USS GRENADIER was on her sixth war patrol off Malay Peninsula. While stalking a convoy, she was spotted by a Japanese aircraft and immediately dove. While passing 130 feet, USS GRENADIER was bombed, causing severe damage.
She was lodged on the bottom at 270 feet and the crew spent hours fighting fires and flooding. When she surfaced, she had no propulsion and was attacked by another Japanase aircraft. USS GRENADIER succeeded in shooting down the secord aircraft, however, she remained heavily damaged. When enemy ships arrived, the CO ordered abandoned ship and scuttled the boat.
Of the sixty-one officers and crew members taken prisoner, fifty-seven survived the war.
USS GUDGEON (SS 211) was probably lost on 18 APR 1944 with the loss of seventy-nine officers and men, southeast of Iwo Jima, but may have been sunk as late as 12 MAY 1944 in different attack on an unidentified submarine and heard by several other submarines in the area.
Winner of five Presidential Unit Citations, USS GUDGEON was on her twelfth war patrol and most likely the victim of a combined air and surface anti-submarine attack.
USS GUDGEON was the first US submarine to go on patrol from Pearl Harbor, HI, after the Japanese attack.
On her first patrol, she became the first US submarine to sink an enemy warship, picking off the Japanese submarine I-173.
Gudgeon was officially overdue and presumed lost on 07 JUN 1944.
Captured Japanese records shed no light on the manner of her loss, and it must remain one of the mysteries of the silent sea.
Lost on or after 08 APR 1945 with the loss of eighty-four officers and men on her ninth war patrol. USS SNOOK ranks tenth in total Japanese tonnage sunk and is tied for ninth in the number of ships sunk during WWII.
She was lost near Hainan Island, possibly sunk by a Japanese submarine.

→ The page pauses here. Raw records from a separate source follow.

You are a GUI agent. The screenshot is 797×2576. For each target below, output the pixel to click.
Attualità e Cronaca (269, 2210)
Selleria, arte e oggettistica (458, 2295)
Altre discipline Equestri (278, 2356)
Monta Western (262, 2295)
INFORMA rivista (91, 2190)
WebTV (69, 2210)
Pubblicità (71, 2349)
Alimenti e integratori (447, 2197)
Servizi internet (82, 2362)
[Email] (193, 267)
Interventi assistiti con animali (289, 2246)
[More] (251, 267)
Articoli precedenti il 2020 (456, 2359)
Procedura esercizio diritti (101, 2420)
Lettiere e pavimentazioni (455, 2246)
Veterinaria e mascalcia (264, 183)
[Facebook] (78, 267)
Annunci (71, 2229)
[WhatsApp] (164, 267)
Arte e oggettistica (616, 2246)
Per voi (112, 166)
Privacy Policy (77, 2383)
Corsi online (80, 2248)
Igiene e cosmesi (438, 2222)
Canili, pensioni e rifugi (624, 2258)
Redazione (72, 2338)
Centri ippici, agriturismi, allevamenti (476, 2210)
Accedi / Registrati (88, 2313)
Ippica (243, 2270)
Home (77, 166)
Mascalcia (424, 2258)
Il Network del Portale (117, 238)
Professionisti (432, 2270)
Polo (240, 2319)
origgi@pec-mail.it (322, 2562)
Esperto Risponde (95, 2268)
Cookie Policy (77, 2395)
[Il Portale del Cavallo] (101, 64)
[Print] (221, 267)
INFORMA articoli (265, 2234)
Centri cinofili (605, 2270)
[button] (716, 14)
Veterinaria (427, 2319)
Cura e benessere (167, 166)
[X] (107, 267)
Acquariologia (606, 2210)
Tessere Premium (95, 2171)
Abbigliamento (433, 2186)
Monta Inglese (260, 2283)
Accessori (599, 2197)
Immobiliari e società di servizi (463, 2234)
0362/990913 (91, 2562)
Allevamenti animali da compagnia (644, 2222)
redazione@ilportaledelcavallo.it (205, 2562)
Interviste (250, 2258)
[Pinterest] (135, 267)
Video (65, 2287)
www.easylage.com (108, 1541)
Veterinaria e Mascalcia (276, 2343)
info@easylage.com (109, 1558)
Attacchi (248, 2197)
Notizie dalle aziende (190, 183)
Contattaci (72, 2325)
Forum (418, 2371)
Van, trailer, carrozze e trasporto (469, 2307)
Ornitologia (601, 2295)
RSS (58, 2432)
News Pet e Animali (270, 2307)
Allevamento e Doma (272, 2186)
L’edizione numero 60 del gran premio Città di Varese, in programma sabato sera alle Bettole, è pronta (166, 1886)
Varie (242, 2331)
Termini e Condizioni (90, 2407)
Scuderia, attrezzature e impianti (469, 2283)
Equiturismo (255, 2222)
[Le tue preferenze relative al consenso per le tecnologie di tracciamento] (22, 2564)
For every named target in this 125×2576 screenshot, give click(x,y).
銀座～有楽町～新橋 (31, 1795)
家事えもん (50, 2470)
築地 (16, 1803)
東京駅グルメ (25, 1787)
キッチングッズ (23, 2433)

Lost on 10 APR 1963 with the loss of 112 officers and crew and 17 civilian technicians during sea trials deep-diving exercises following a prolonged shipyard period for refitting.
Fifteen minutes after reaching test depth, USS THRESHER communicated with USS SKYLARK (ASR 20) that she was having problems and attempting to surface. USS SKYLARK heard noises like air rushing into an ballast tank - then, silence.
Rescue ship USS RECOVERY (ASR 43) subsequently recovered bits of debris, including gloves and bits of internal insulation. Photographs taken by the bathyscape TRIESTE proved that the submarine had broken up, taking all hands on board to their deaths in 1,400 fathoms of water, some 220 miles east of Boston.